An affinity diagram is a tool that uses intuition to discover categories of a problem. It also is referred to as the Slip method, named after C.C. Crawford, who developed the tool using slips of paper to record and group information into categories. As Extractable puts it, it allows researchers and designers to take indistinct information and make it concrete and actionable.

When do designers use one

In the world of design, teams usually use affinity diagrams to collectively clarify the fuzzy data that is collected through qualitative user research. The process allows all the team members to gain a common understanding of the qualitative feedback received, and categorize it into actionable themes.

Where does it fall short

Affinity diagrams are great at bringing clarity to qualitative data that exists in your field notes or open ended responses. An affinity diagram can help you bring to light the pain points, positive experiences, and end goals of the people that you have just researched (qualitative user research). But to understand your user community as a whole, and at scale, you need to augment this by establishing how wide ranging the themes that you have bubbled up through the affinity diagram are (quantitative user research). Are your themes reflective of a significant portion of your user community, or only of the users you have spent time in the field with? And that is where a traditional affinity diagram falls short — it does not provide a design team with a full picture of what is happening in the field.

So what can we do to make an affinity diagram provide a fuller picture? Introducing the Hybrid Affinity Diagram

To establish this, we can use the themes that have been established through the affinity diagram to probe further for any quantitative information supporting the theme. We can then superimpose this data on our affinity diagram to get a more complete picture of our users. We like to call this resultant diagram a Hybrid Affinity Diagram as it contains the themes discovered from qualitative user research, as also the quantitative data that supports these themes.

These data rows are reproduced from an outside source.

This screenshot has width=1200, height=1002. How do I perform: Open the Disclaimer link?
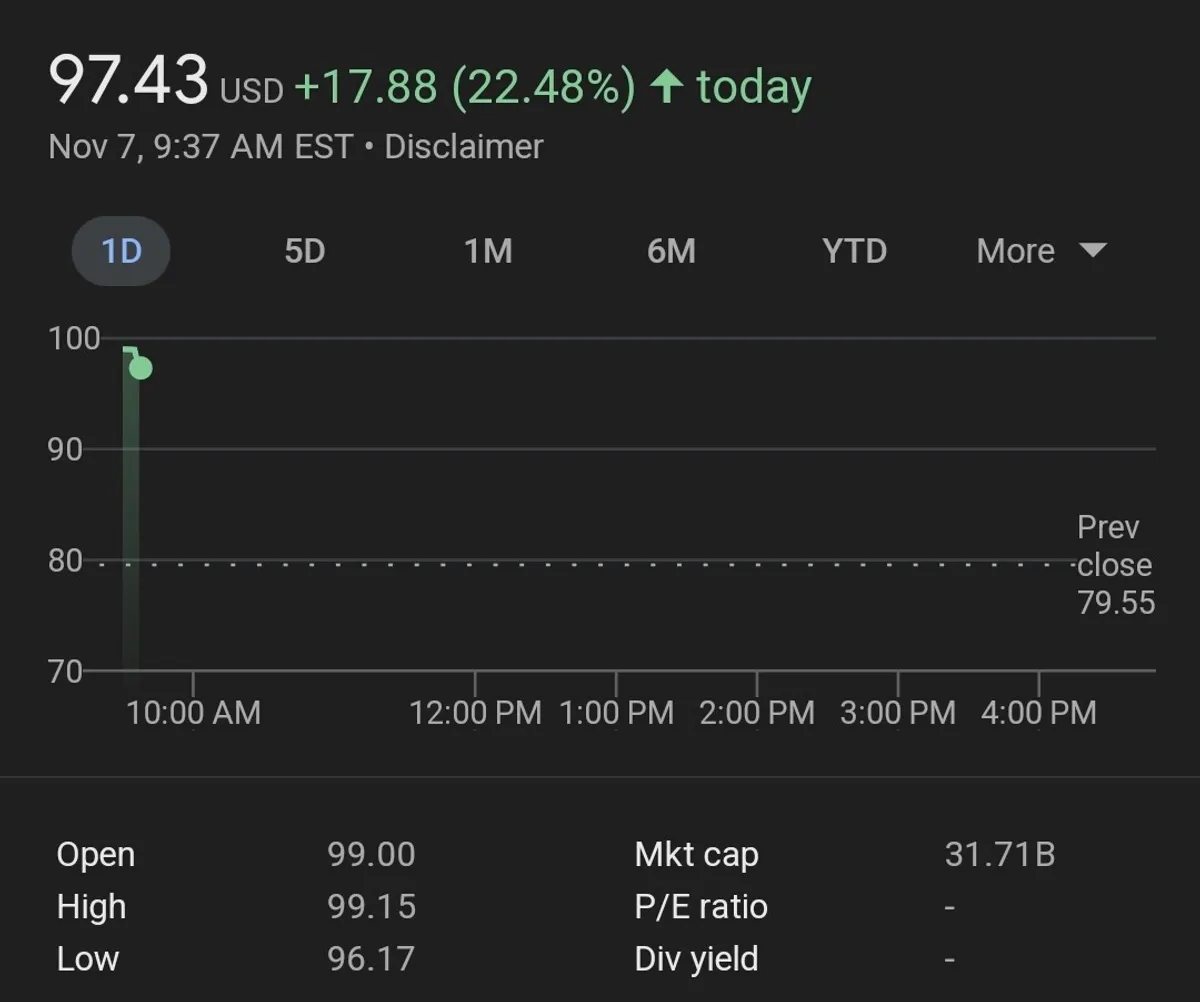[463, 147]
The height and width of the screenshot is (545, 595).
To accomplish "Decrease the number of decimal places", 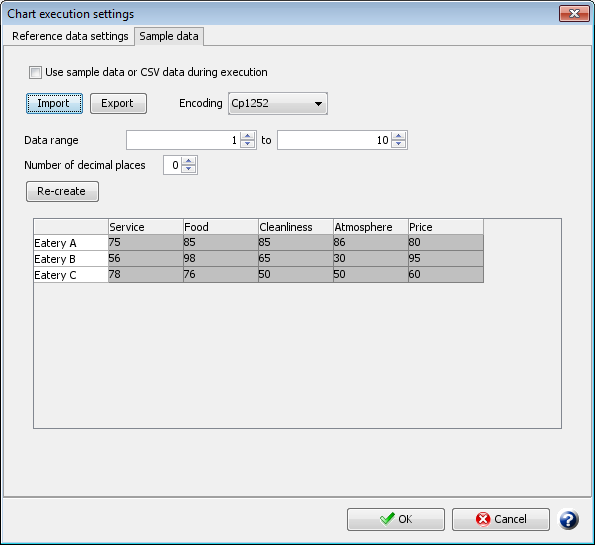I will (x=188, y=169).
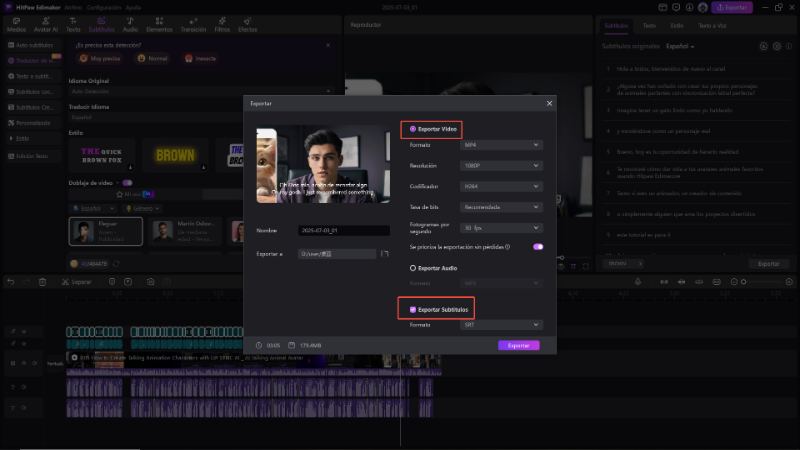Image resolution: width=800 pixels, height=450 pixels.
Task: Toggle the lossless export priority switch
Action: pyautogui.click(x=538, y=246)
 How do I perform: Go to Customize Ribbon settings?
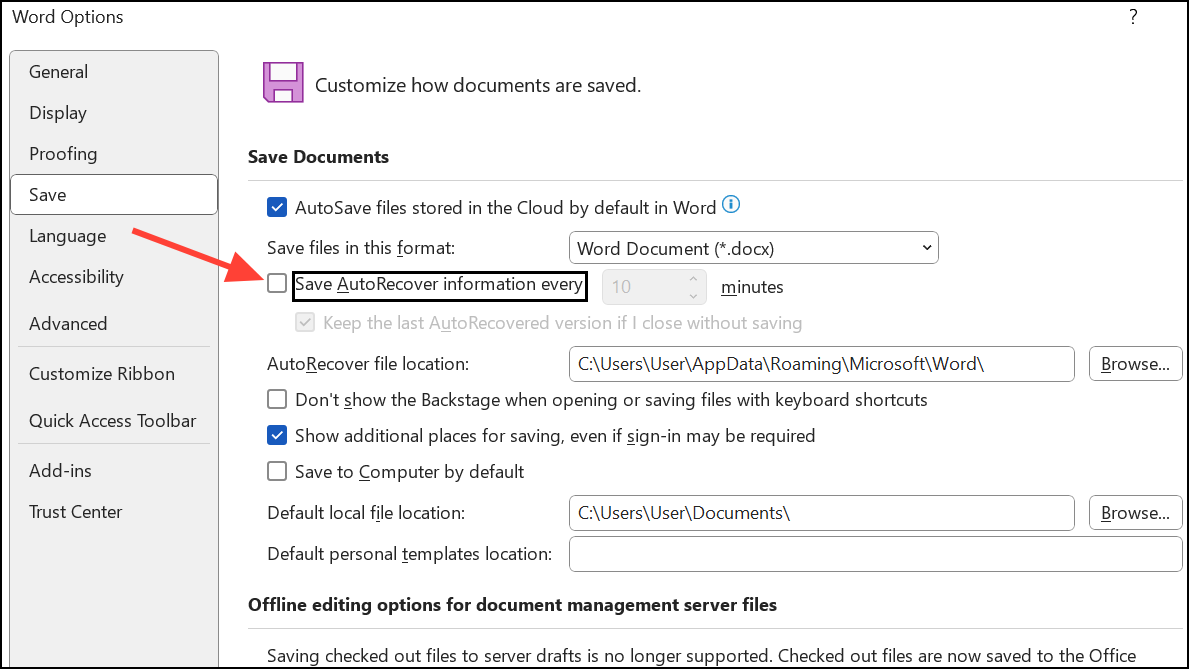(102, 374)
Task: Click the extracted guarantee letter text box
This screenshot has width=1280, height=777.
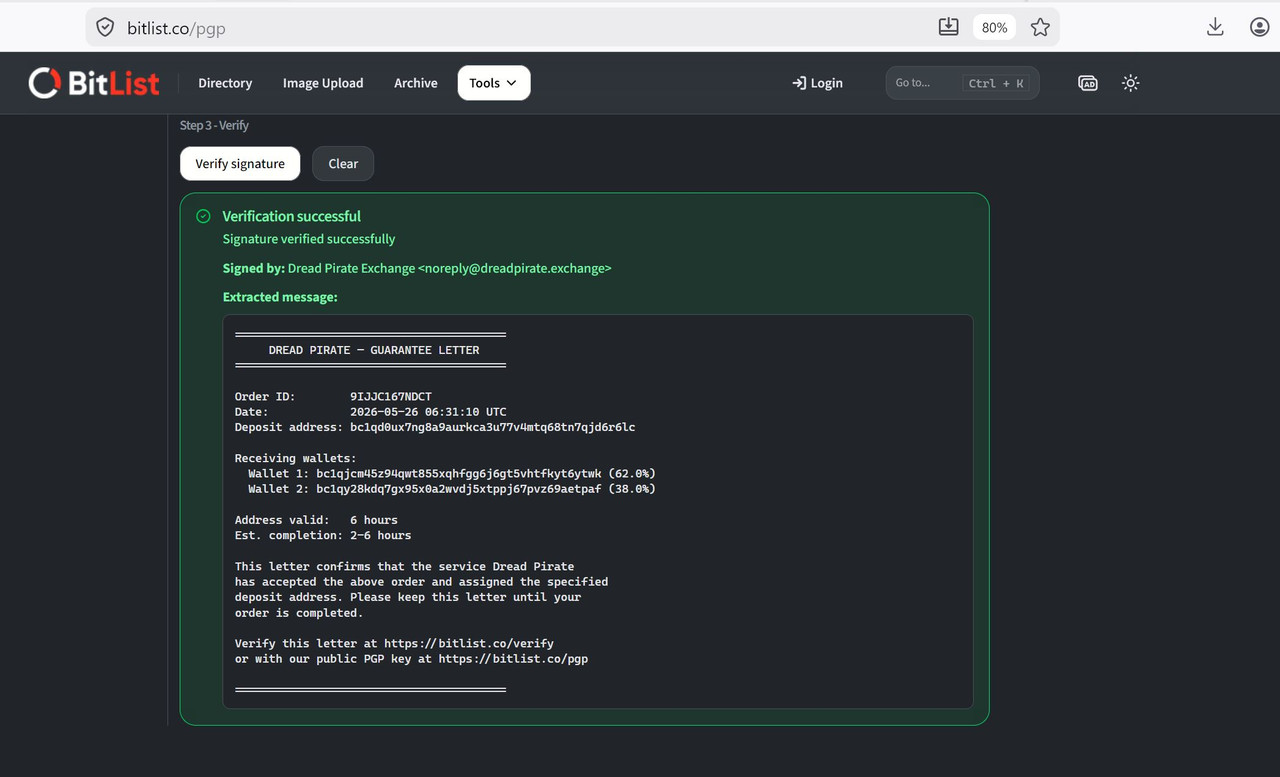Action: [598, 512]
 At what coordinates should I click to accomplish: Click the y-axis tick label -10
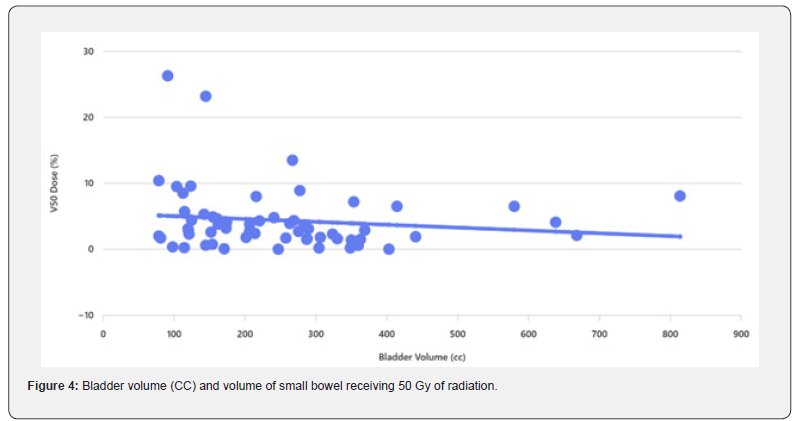tap(85, 315)
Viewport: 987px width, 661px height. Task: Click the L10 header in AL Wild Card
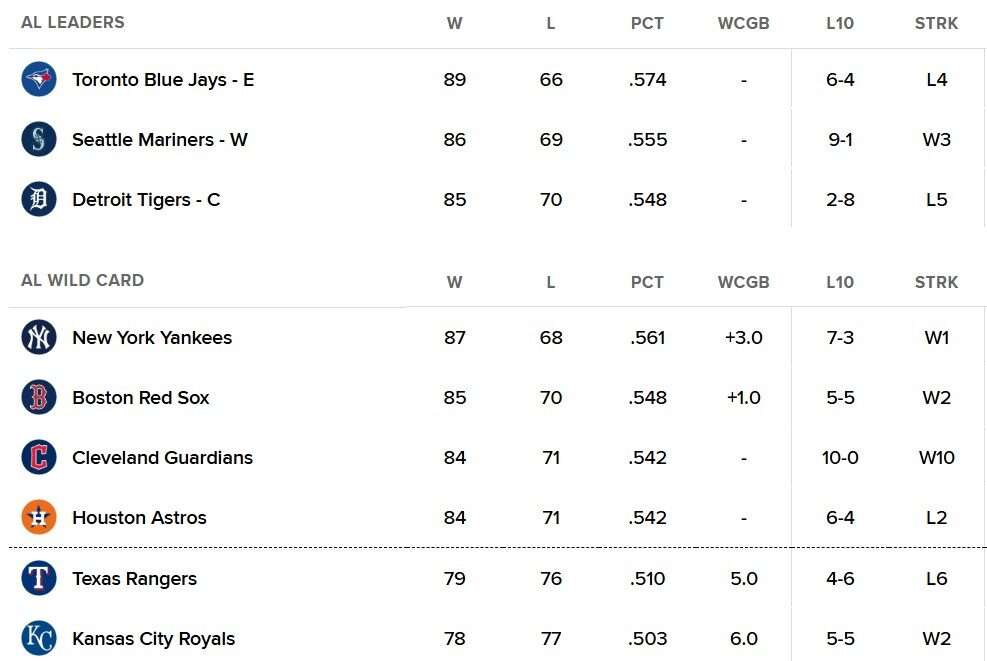(840, 282)
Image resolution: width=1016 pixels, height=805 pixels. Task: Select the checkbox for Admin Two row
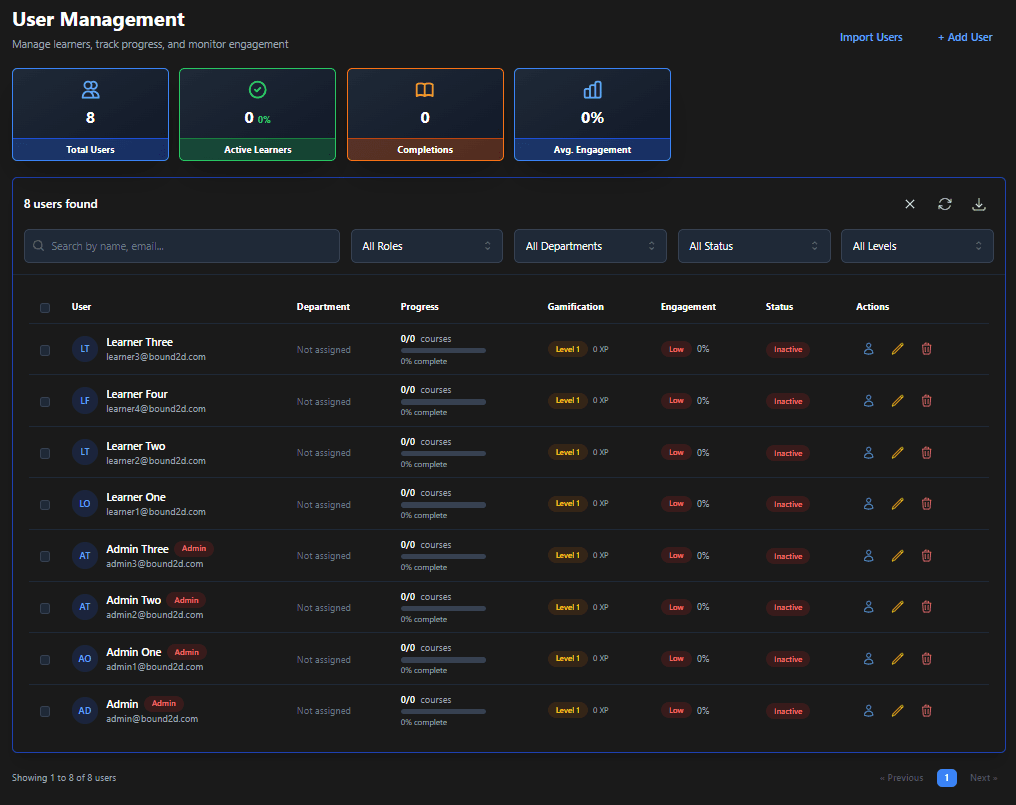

An example of a hybrid affinity diagram. The qualitative data points are supplemented with quantitative information.
An example node of a hybrid affinity diagram. The qualitative data points are supplemented with quantitative information.

An example

As an example, here at UMHealthResearch we conducted user interviews with 19 study teams to qualitatively understand their experience using the tool to recruit research participants. We then constructed an affinity diagram with the data we had gathered. One of the themes that emerged from the exercise was that too many volunteers who are not eligible for a study show up in the list for that study. This causes a lot of wasted time and effort for our study teams. To know if this only impacted the people we interviewed or our broader user community, and to understand this issue in more depth, we looked into our data. We found that about 17% of our studies have greater than 30 volunteers marked as ineligible and 13% have greater than 50 volunteers marked as ineligible. So this issue impacts a sizable chunk of studies but not all of them. We superimposed this quantitative information on our affinity diagram right next to where the issue was called out. We continued to do this for other data points within this category. This gave us a much more fuller picture of the issue at hand and allowed us as a team to have more robust conversations concerning prioritization, impact and planning.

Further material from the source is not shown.